• SET PROBLEM A
In the mailing-list reply below, which function does not distinguish between corruption and "not a commit"?

• SELECTED EXCERPT
Re: [PATCH 5/5] sha1_file: don't re-scan pack directory for null sha1

Jeff King <peff@xxxxxxxx> · Wed, 22 Nov 2017 17:36:14 -0500

On Wed, Nov 22, 2017 at 10:42:30AM +0900, Junio C Hamano wrote:

> Jeff King <peff@xxxxxxxx> writes:
> 
> > I'm not sure what the right behavior is, but I'm pretty sure that's not
> > it. Probably one of:
> >
> >   - skip updating the ref when we see the breakage
> >
> >   - ditto, but terminate the whole operation, since we might be deleting
> >     other refs and in a broken repo we're probably best to make as few
> >     changes as possible
> >
> >   - behave as if it was a non-ff, which would allow "--force" to
> >     overwrite the broken ref. Maybe convenient for fixing things, but
> >     possibly surprising (and it's not that hard to just delete the
> >     broken refs manually before proceeding).
> 
> Perhaps the last one would be the ideal endgame, but the second one
> may be a good stopping point in the shorter term.

This turns out to be a lot trickier than I expected. The crux of the
matter is that the case we care about is hidden inside
lookup_commit_reference_gently(), which doesn't distinguish between
corruption and "not a commit".

So there are four cases we care about for this call in fetch:

  1. We fed a real sha1 and got a commit (or peeled to one).

  2. We fed a real sha1 which resolved to a non-commit, and we got NULL.

  3. We fed a real sha1 and the object was missing or corrupted, and we
     got NULL.

  4. We fed a null sha1 and got NULL.

Right now we lump cases 2-4 together as "do not do a fast-forward
check". That's fine for 2 and 4, but probably not for 3. We can easily
catch case 4 ourselves (if we care to), but distinguishing case 3 from
the others is hard. How should lookup_commit_reference_gently() signal
it to us?

Or should lookup_commit_reference_gently() die on corruption? That's not
very "gentle", but I think the "gently" here is really about "it might
not be a commit", not "the repo might be corrupted". But I think even
that may be the tip of the iceberg. The next thing we do is feed the
commits to in_merge_bases(), which will happily return "nope" if the old
commit cannot be parsed (because it has only a boolean return value).

So I dunno. Maybe it is a losing battle to try to pass this kind of
corruption information up the stack.  I'm tempted to say that there
should just be a "paranoid" flag to globally die() whenever we see a
corruption (and you could run with it normally, but relax it whenever
you're investigating a broken repo). But I doubt even that works. Not
having the "old_oid" object at all would be a repo corruption here, but
how are the low-level routines supposed to know when a missing object is
a corruption and when it is not?

-Peff

• DATA LISTING

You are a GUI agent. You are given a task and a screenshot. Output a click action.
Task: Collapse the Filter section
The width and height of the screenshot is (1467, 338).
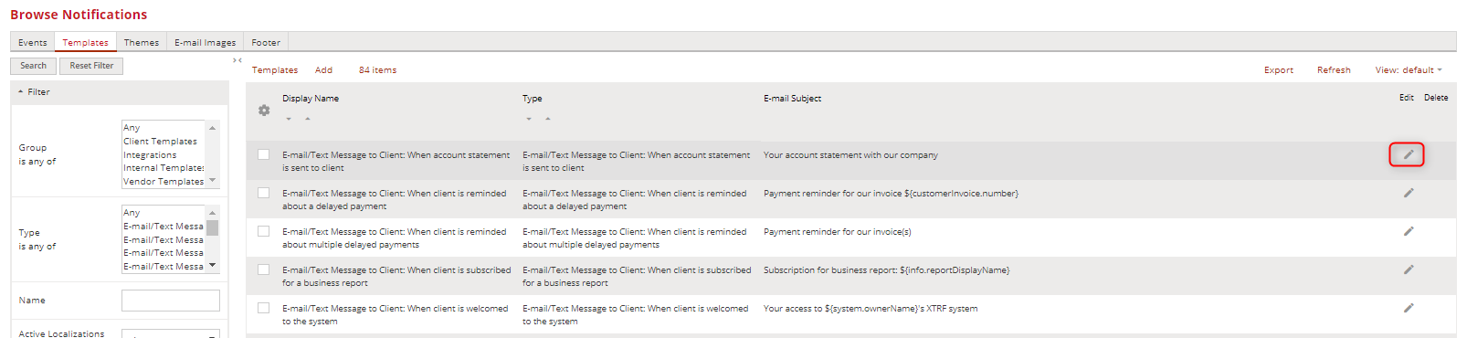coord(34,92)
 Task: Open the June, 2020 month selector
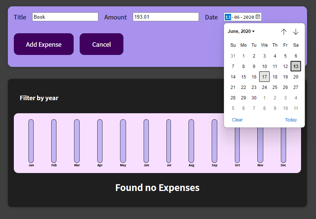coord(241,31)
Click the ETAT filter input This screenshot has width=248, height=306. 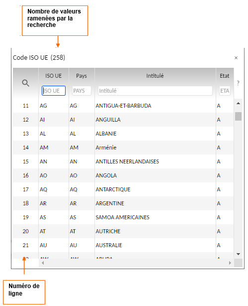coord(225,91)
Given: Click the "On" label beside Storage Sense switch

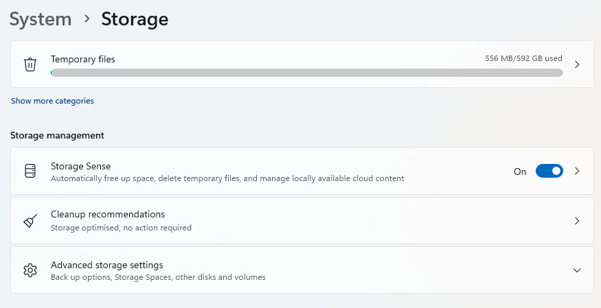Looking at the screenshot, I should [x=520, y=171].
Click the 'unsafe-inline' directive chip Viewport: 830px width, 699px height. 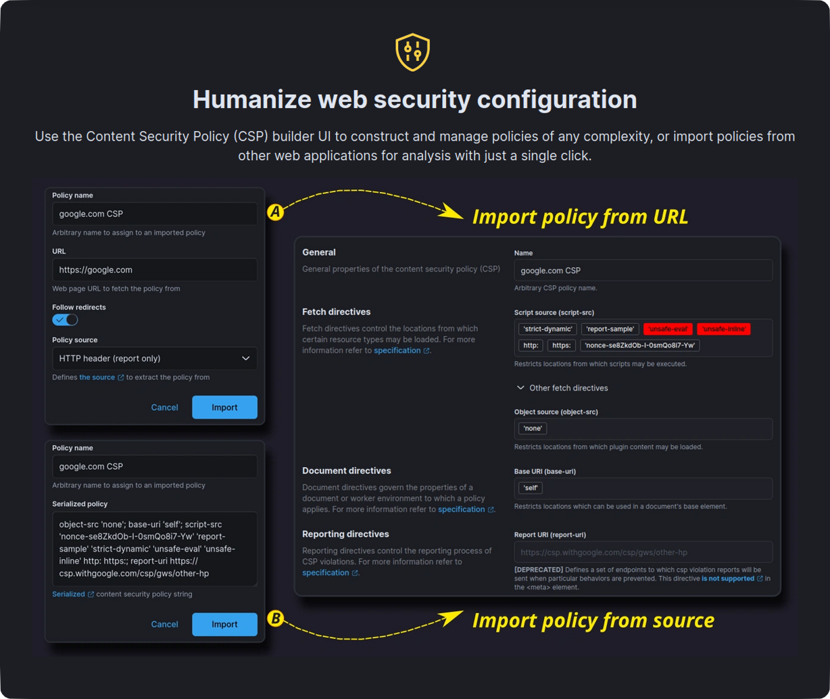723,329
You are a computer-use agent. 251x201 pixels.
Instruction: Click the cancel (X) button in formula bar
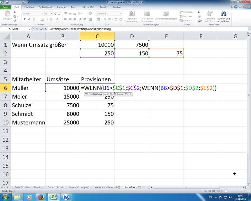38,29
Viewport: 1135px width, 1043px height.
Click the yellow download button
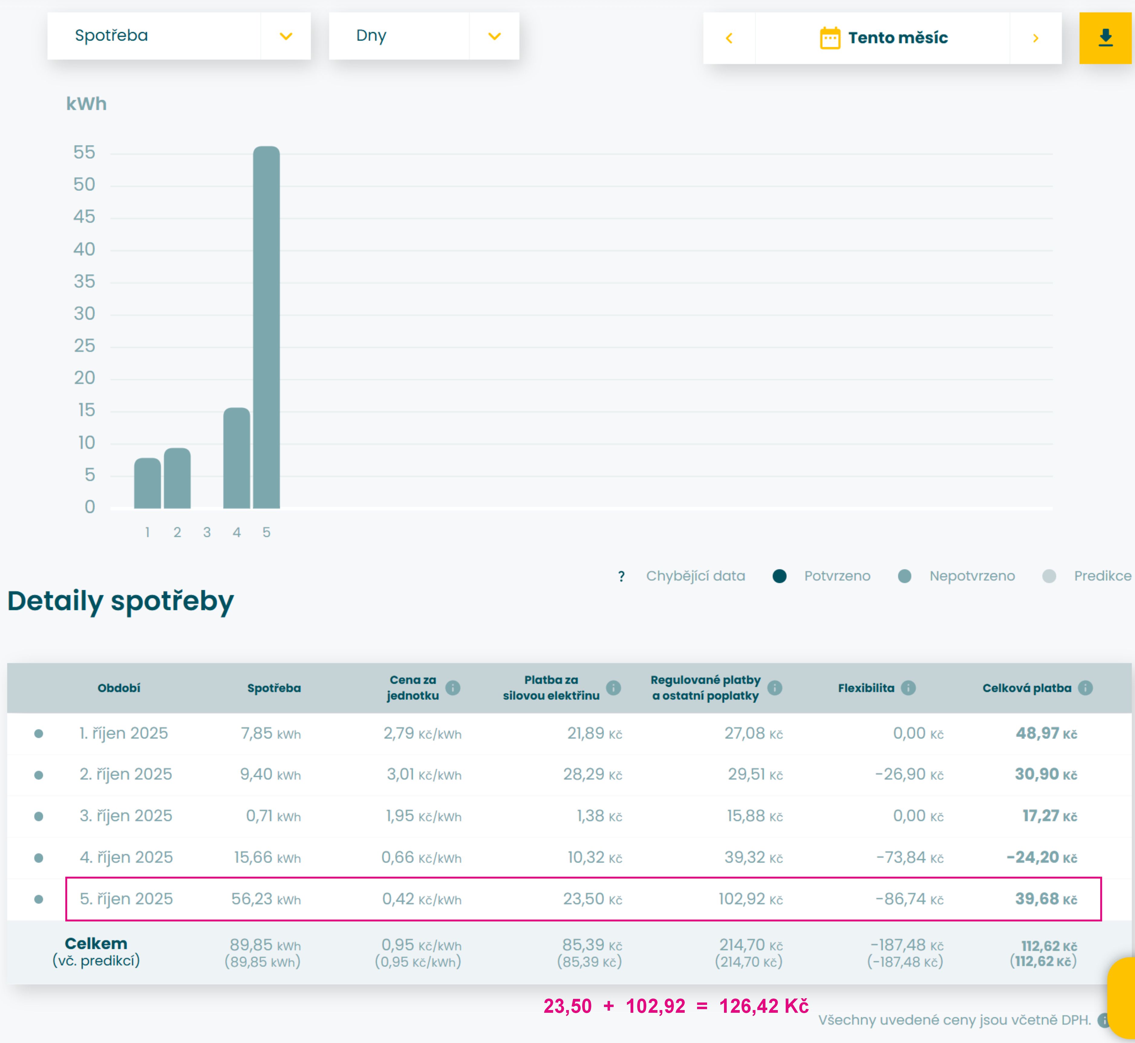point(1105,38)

• SET PROBLEM B
List every line of the entries that contains the string "agent", treating case as significant.

• FULL SOLUTION A
lookup_commit_reference_gently()

• FULL SOLUTION B
You are a GUI agent. You are given a task and a screenshot. Output a click action.
You are a computer-use agent. 251x201 pixels.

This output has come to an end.